With changes such as starting a family, changing jobs or moving to a new house, the path ahead begins to look a little different. Couples therapy is a supportive space for two partners to surf through those moments of transition together. Researchers show that a therapist is a helpful guide, equipping couples with a tool kit of strategies and support needed to navigate those changes in their respective expectations from the relationship. Who will look after the kids now? Who needs to change their working hours? How do we manage our lives as we had not envisaged them? Couples therapists help partners communicate effectively, build a resilient relationship, and strive together to conquer challenges. Enrolling in couple therapy before or during life transitions can make the path easier and lead to a more thriving and strong longevity for partnerships.
Strengthening Long-Term Commitment
Couples therapy is not just for struggling relationships.

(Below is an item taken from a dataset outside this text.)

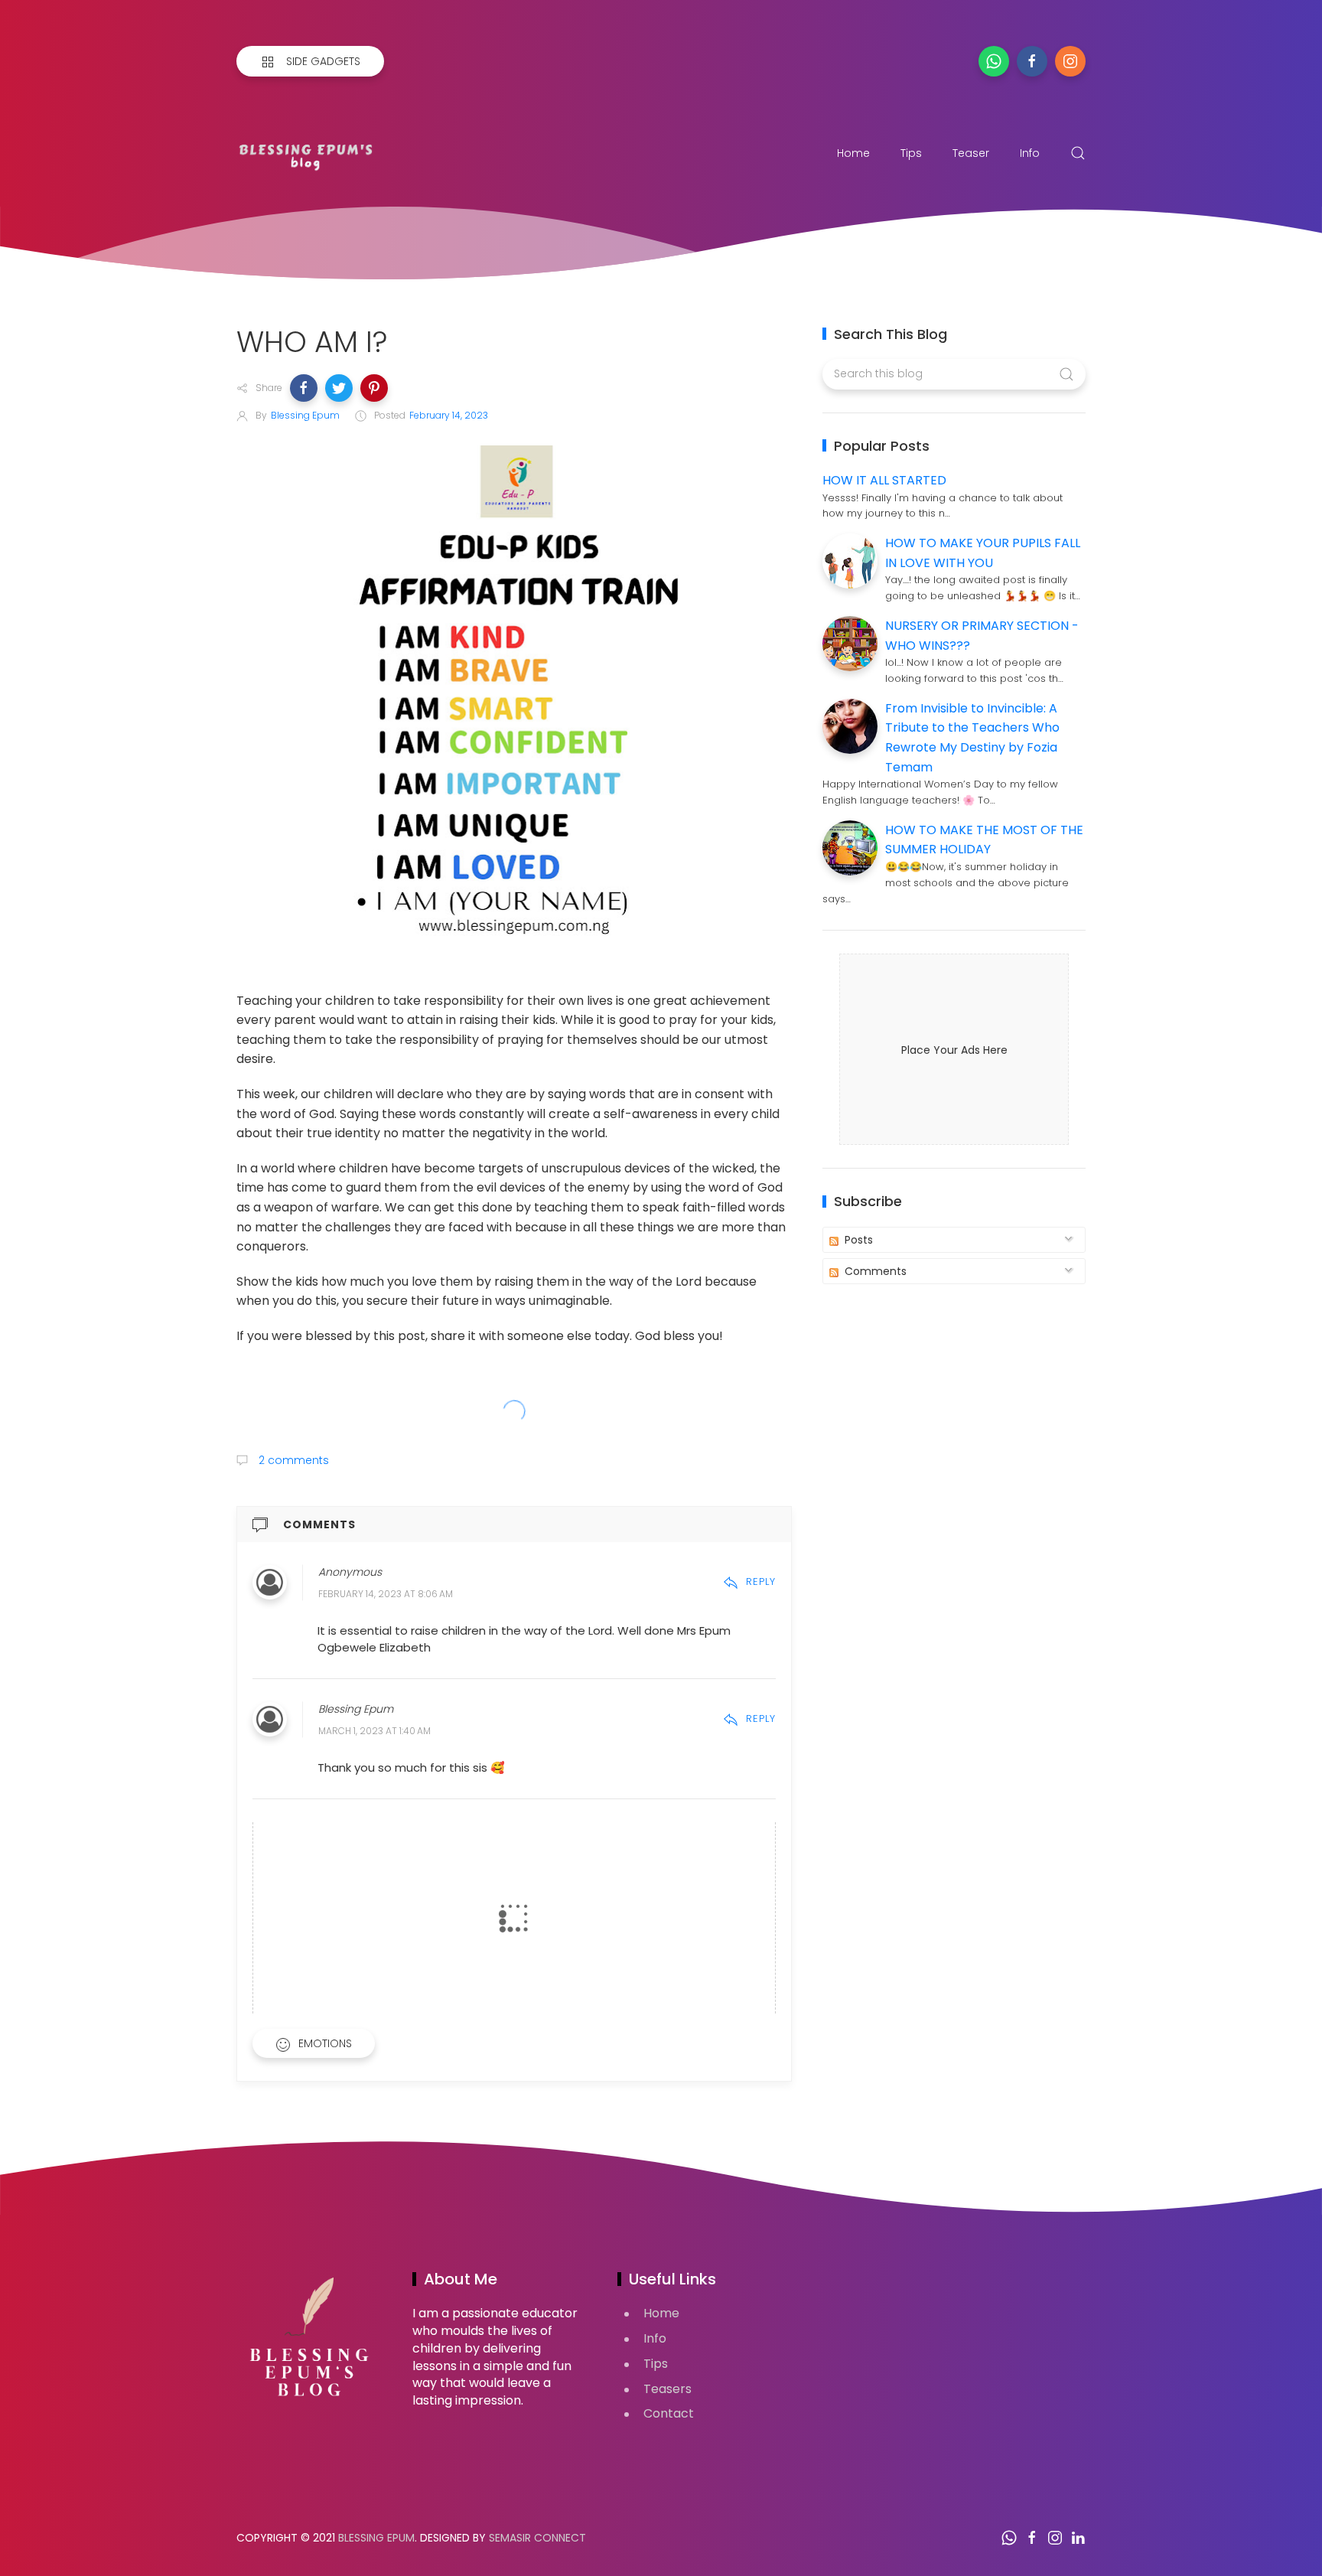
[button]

Psychotherapy can also prevent commonly experienced relationship problems, especially for couples who want to improve their relationships and strengthen their long-term commitment. Early intervention in romantic relationships allows partners to take an evaluative perspective on their values, goals and aspirations, a practice that can have significant benefits on future satisfaction. Through couples therapy, partners can create a shared vision for their future, make explicit their feelings about the relationship, and increase both relationship satisfaction and a sense of shared meaning and purpose.
Conclusion
Couples therapy is a particularly effective way of improving, rekindling and enriching individuals’ relationships. By addressing areas of communication and trust, deepening the quality of emotional connection with a partner, dealing with life changes, and strengthening long-term commitment, couples engage in an investment of their relationship. Couples therapy affords a secure milieu for a couple to create a safe space for exploring difficulties, acquire new skills, and develop a stronger, more satisfying relationship for the future. A commitment to couples therapy is a demonstration of love and couples’ desire to invest in a lasting and healthier relationship.